When can usize or u64 overflow?

When I deal with variables which I initialize with 0 and which I only ever increment and decrement by one, is the following reasoning reasonable:

  • u64 will in practice never overflow (but can underflow, of course),
  • usize will never overflow if I use it for counting some values that exist somewhere in the program.

For example, consider I have:

use std::sync::Arc;
use std::sync::atomic::{AtomicUsize, Ordering::Relaxed};

pub struct A {
    child_count: Arc<AtomicUsize>,
}

pub struct B {
    sibling_count: Arc<AtomicUsize>,
}

impl A {
    pub fn new() -> Self {
        Self {
            child_count: Arc::new(AtomicUsize::new(0)),
        }
    }
    pub fn spawn(&self) -> B {
        let sibling_count = self.child_count.clone();
        sibling_count.fetch_add(1, Relaxed);
        B { sibling_count }
    }
    pub fn child_count(&self) -> usize {
        self.child_count.load(Relaxed)
    }
}

impl Drop for B {
    fn drop(&mut self) {
        self.sibling_count.fetch_sub(1, Relaxed);
    }
}

#[test]
fn test() {
    let a = A::new();
    let c1 = a.spawn();
    assert_eq!(a.child_count(), 1);
    drop(c1);
    assert_eq!(a.child_count(), 0);
}

(Playground)

Can I be sure that the usize never overflows? I think values of type B don't need to be stack allocated, so I'm not sure if there is some way where there could be more Bs existing than usize::MAX?

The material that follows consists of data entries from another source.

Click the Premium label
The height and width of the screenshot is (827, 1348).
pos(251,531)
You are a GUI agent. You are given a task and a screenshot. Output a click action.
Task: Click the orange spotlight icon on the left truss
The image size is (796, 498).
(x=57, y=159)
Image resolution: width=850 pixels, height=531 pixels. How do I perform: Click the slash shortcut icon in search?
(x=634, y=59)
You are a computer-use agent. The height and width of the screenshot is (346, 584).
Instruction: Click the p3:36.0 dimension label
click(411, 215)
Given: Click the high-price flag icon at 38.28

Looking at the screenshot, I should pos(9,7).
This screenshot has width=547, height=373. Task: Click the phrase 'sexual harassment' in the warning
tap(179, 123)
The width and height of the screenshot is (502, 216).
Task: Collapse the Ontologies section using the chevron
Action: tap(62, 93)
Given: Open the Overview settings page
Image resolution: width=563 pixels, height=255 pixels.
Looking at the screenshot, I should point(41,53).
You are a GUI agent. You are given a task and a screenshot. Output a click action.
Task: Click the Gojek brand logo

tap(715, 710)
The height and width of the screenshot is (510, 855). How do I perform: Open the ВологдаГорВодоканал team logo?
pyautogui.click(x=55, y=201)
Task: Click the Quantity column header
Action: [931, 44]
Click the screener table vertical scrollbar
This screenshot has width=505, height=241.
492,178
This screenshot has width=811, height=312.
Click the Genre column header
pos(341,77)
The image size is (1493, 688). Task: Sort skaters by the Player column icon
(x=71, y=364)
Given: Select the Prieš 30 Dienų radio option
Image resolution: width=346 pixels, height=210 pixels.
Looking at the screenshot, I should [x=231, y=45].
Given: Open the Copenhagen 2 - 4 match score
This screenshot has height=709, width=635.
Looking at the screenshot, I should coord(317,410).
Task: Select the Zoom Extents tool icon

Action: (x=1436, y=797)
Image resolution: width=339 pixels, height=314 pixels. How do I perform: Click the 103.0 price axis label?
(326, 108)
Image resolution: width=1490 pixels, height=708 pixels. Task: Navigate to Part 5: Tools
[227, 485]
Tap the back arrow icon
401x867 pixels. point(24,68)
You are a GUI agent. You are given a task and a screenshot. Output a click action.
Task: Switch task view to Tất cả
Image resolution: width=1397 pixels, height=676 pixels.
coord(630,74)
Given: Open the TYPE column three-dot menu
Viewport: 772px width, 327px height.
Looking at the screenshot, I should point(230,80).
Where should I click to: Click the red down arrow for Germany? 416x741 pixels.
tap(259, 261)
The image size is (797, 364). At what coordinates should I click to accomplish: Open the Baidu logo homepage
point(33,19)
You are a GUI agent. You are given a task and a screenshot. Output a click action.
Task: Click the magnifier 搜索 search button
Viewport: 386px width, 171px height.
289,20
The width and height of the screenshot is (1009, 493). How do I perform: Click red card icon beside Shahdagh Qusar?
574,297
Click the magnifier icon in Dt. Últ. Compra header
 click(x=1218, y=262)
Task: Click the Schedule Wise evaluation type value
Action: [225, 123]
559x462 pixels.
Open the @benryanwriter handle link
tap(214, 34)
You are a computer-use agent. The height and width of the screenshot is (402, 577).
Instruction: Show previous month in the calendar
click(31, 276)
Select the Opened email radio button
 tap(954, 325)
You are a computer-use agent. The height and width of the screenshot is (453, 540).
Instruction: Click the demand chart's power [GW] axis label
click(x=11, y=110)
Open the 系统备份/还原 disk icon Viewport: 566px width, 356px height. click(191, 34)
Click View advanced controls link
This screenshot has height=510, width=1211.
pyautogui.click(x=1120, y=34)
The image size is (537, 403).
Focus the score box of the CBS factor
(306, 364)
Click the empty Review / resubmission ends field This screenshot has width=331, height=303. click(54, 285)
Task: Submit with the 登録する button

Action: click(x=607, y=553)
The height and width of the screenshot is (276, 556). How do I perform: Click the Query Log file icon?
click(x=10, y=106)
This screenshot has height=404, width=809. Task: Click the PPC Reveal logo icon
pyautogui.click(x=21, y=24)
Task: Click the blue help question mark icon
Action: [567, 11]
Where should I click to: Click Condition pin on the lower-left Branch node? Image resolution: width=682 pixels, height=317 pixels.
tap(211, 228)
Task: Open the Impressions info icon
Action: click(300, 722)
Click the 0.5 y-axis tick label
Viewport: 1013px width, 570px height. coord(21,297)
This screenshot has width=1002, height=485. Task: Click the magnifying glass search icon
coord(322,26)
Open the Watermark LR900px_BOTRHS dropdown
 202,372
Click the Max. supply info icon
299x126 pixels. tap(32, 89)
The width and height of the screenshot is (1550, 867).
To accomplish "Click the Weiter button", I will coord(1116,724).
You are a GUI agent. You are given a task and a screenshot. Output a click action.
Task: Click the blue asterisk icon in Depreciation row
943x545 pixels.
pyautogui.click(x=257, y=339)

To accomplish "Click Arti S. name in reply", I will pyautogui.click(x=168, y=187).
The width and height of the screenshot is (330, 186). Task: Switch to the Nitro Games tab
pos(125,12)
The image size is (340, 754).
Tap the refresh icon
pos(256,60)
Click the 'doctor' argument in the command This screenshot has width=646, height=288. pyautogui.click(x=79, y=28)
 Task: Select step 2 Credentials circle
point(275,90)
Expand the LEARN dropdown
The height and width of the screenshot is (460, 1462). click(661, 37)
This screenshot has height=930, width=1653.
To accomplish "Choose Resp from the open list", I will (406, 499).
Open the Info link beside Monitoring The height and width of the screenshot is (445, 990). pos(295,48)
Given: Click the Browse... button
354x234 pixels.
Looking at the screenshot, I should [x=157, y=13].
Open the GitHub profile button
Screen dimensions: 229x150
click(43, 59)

I believe you forgot the possibility of mem::forget to skip the B destructor. Thus, at least of soundness reasons, you can not safely assume the usize doesn’t overflow. Perhaps it’s reasonable in terms of program logic though, in case it’s ensured that an overflow would not cause any unsoundness.

3 Likes

And if I assume that program logic ensures that the destructor is never skipped? Is it then ensured the usize can't overflow?

I assume that it’s not actually documented and thus probably not guaranteed, but the current implementation of Arc uses a usize itself for the ref count, and aborts the program in case of overflow. I suppose that in this situation, (ab)using mem::forget to make the child_count overflow would make the Arc’s refcount overflow first; unless I’m missing something.

Actually, I don't think this can be an issue in practice, since the child_count is always less than the strong_count() of the Arc, which itself is limited to usize::MAX. Indeed, it would also work for this program to use the strong_count() of an Arc<()> to store its child_count.

I would believe so, yes.

u64 can overflow: example.

5 Likes

... because the optimizer cheats and computes that at compile time, using the closed form solution to those sums. The output has no loop at all!

playground::main:
	subq	$72, %rsp
	movabsq	$3875820019684212736, %rax
	movq	%rax, (%rsp)
	movq	%rsp, %rax
	movq	%rax, 8(%rsp)
	movq	core::fmt::num::imp::<impl core::fmt::Display for u64>::fmt@GOTPCREL(%rip), %rax
	movq	%rax, 16(%rsp)
	leaq	.L__unnamed_2(%rip), %rax
	movq	%rax, 24(%rsp)
	movq	$2, 32(%rsp)
	movq	$0, 40(%rsp)
	leaq	8(%rsp), %rax
	movq	%rax, 56(%rsp)
	movq	$1, 64(%rsp)
	leaq	24(%rsp), %rdi
	callq	*std::io::stdio::_print@GOTPCREL(%rip)
	addq	$72, %rsp
	retq
3 Likes

This isn't quite true, in two ways:

  • If the values are transient, then especially on a 16-bit system you can definitely overflow it.
  • If the values are ZSTs then it can definitely overflow. (See, for example, the panic from [[(); 10]; usize::MAX/2].flatten().)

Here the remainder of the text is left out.